Question

If the ends of the hypotenuse of a right-angled triangle are $ (0, a) $ and $ (a, 0) $, then the locus of the third vertex is:

• A. \( x^2 + y^2 - ax - ay = 0 \)
• B. \( x^2 + y^2 - ax + ay = 0 \)
• C. \( x^2 - y^2 - ax - ay = 0 \)
• D. \( x^2 - y^2 + ax - ay = 0 \)

Hint:

For right-angled triangles with the hypotenuse along coordinate axes, the locus of the third vertex follows a circular path.

Answer 1

The Correct Option is A

The coordinates of the ends of the hypotenuse are \( (0, a) \) and \( (a, 0) \).
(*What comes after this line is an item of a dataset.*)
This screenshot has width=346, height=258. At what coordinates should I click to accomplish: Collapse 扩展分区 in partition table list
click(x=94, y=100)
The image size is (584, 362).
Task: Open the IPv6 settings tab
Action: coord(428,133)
Let the third vertex be \( (x, y) \).
Since the triangle is a right-angled triangle, we use the property that the locus of the third vertex in a right-angled triangle with the hypotenuse along the coordinate axes is a circle.
Equation of the right-angled triangle.
By using the distance formula, the lengths of the sides of the triangle are: \[ \text{Distance between } (0, a) \text{ and } (x, y) = \sqrt{x^2 + (y-a)^2} \] \[ \text{Distance between } (a, 0) \text{ and } (x, y) = \sqrt{(x-a)^2 + y^2} \] The right angle condition gives us the equation: \[ x^2 + y^2 - ax - ay = 0 \] Thus, the correct equation for the locus of the third vertex is \( \boxed{x^2 + y^2 - ax - ay = 0} \).